Semangat budi daya rumput laut di hulu memicu pertumbuhan UKM yang memproduksi olahan rumput laut di hilir. Di antara UKM tersebut adalah Sejahtera Bahari yang didirikan seorang ibu rumah tangga bernama Kasmawati pada 2010.
Dia diundang oleh Dinas BAPPEDA Kabupaten Mamuju, Sulawesi Barat untuk melakukan magang khusus pengolahan rumput laut yang ada di daerah Kabupaten Bantaeng selama 7 hari.
“Waktu itu saya terinspirasi dengan hasil rumput laut yang melimpah ruah di daerah kami. Akhirnya timbul ide mengolah rumput laut jadi makanan camilan, seperti keripik, snack hingga dodol,” ujar Kasmawati kepada Peluang, Kamis malam (25/3/21) melalui Whatsapp.
Hingga waktu rumput laut hanya dikirim secara gelondongan langsung ke Makasar. Dengan adanya UKM seperti Sejahtera Bahari, rumput laut lebih bayak bisa diserap.
Setiap bulan camilan produksi Kasma berkisar antara 800 hingga seribu per bungkus dengan harga rata-rata Rp12.000. Dia menawarkan varian snack rumput laut rasa keju, kacang rumput laut dan dodol rumput laut. Kacang rumput laut diibandroll Rp18.00 dan dodol Rp15.000 per bungkus.

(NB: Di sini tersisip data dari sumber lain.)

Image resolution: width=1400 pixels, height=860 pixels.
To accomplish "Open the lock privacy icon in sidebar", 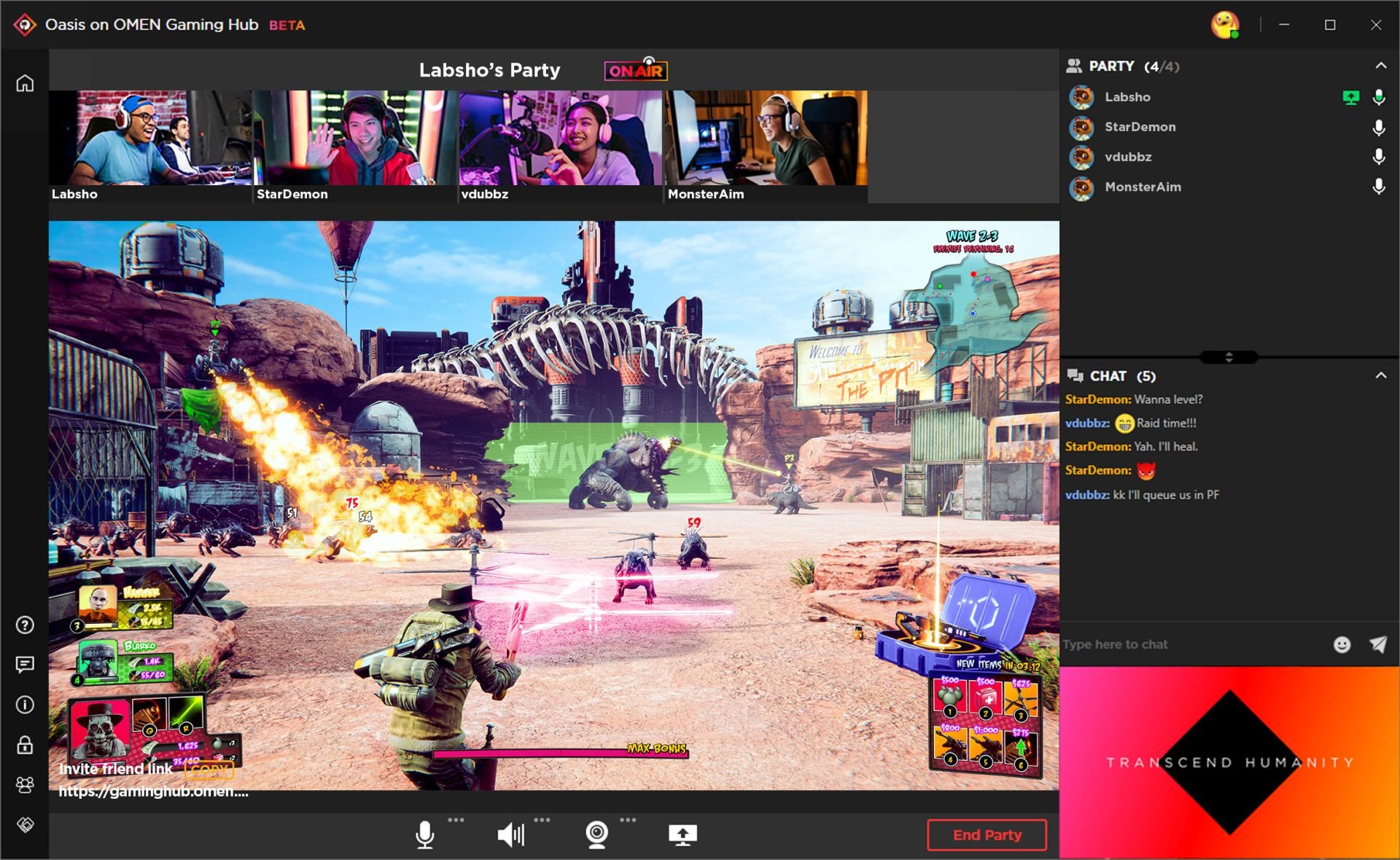I will click(25, 745).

Pihaknya juga melakukan diversifikasi usaha dengan membuat abon ikan tuna dan ikan marlin. Kini Kasma diperkuat delapan karyawan tetap dan 10 karyawan tidak tetap.

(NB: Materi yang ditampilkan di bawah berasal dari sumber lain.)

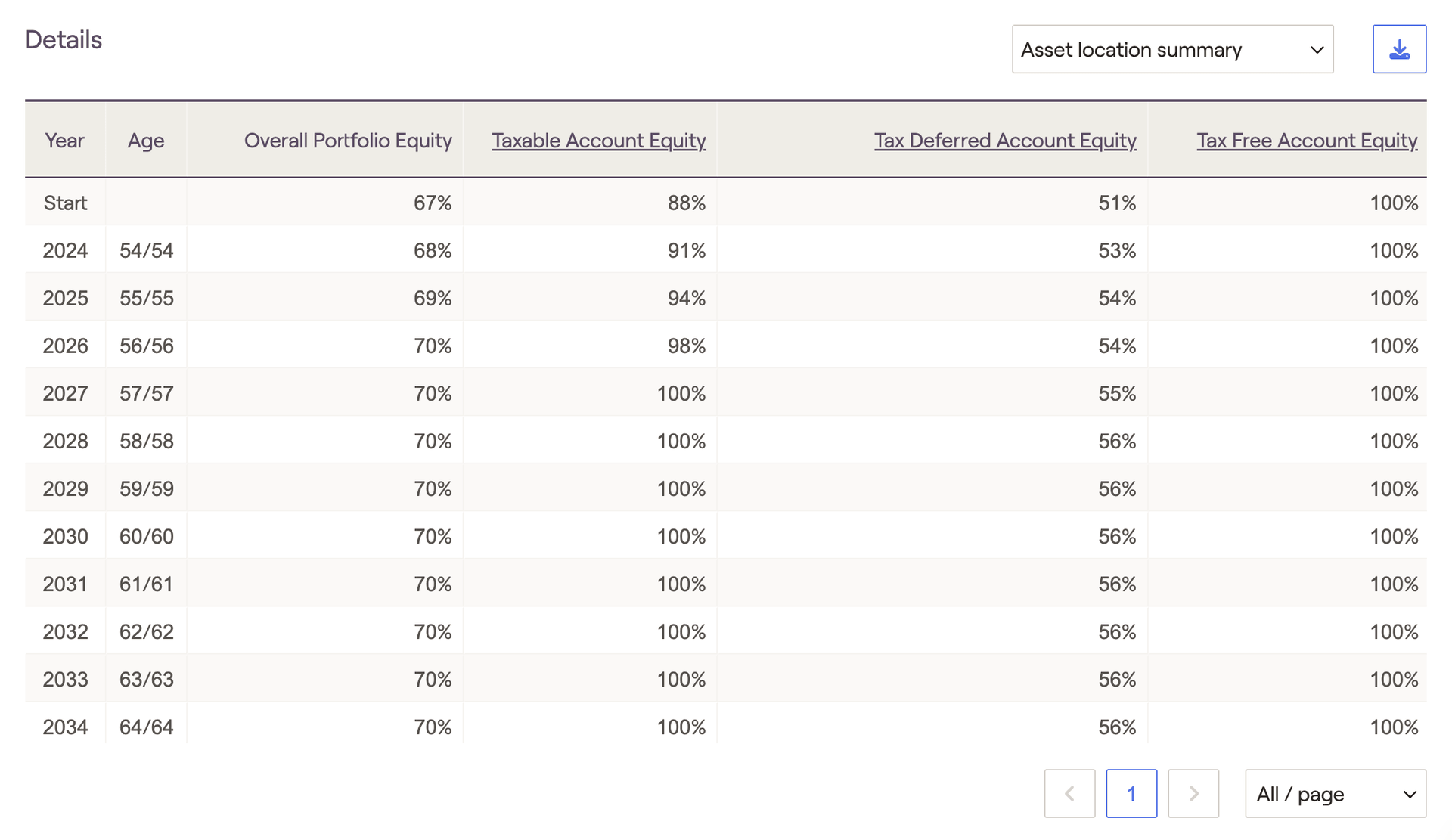The width and height of the screenshot is (1452, 840).
Task: Open Tax Deferred Account Equity header link
Action: 1004,141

“Kami sempat menghadapi musibah gempa bumi melanda Mamuju hingga pandemi mengakibatkan 85 persen produksi menurun,” ujar Kasma yang masih tetap bertahan.
Bahkan kini Kasma menciptakan produk baru, yaitu snak rumput laut rasa buah naga, nangka dan cokelat. Secara masif Sejahtera Bahari memasarkan lewat daring memanfaatkan media sosial, selain secara fisik di toko oleh-oleh.
“Kami juga membuat kemasan lebih kecil dengan harga Rp7.000. Mudah-mudahan kami bisa bangkit lagi, seperti semula,” tutup warga Komplek BTN, Mamuju ini (Van).